*TASK INPUTS*
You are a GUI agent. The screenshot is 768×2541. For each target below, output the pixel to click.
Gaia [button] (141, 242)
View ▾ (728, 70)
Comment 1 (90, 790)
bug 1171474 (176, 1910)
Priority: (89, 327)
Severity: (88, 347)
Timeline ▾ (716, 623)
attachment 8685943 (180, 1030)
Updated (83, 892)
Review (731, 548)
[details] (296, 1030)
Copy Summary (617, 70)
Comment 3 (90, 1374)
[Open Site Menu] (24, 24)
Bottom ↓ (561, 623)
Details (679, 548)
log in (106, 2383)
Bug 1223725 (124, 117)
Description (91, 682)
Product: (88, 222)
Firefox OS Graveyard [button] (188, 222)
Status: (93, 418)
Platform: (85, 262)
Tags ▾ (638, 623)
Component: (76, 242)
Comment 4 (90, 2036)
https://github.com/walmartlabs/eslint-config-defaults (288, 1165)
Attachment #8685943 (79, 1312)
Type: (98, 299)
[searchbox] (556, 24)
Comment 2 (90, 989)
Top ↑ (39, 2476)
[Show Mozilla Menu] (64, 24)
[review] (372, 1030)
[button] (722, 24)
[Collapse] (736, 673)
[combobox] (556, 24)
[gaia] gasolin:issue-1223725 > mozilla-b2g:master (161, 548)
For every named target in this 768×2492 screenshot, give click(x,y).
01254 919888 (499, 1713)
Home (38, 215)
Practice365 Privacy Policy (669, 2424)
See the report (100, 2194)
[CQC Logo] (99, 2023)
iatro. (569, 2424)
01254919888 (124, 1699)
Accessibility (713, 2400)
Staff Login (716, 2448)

*TO DO*
Please give the number of lines above that hold the word "screenshot", and only that number.

*ANSWER TO THE PROBLEM*
2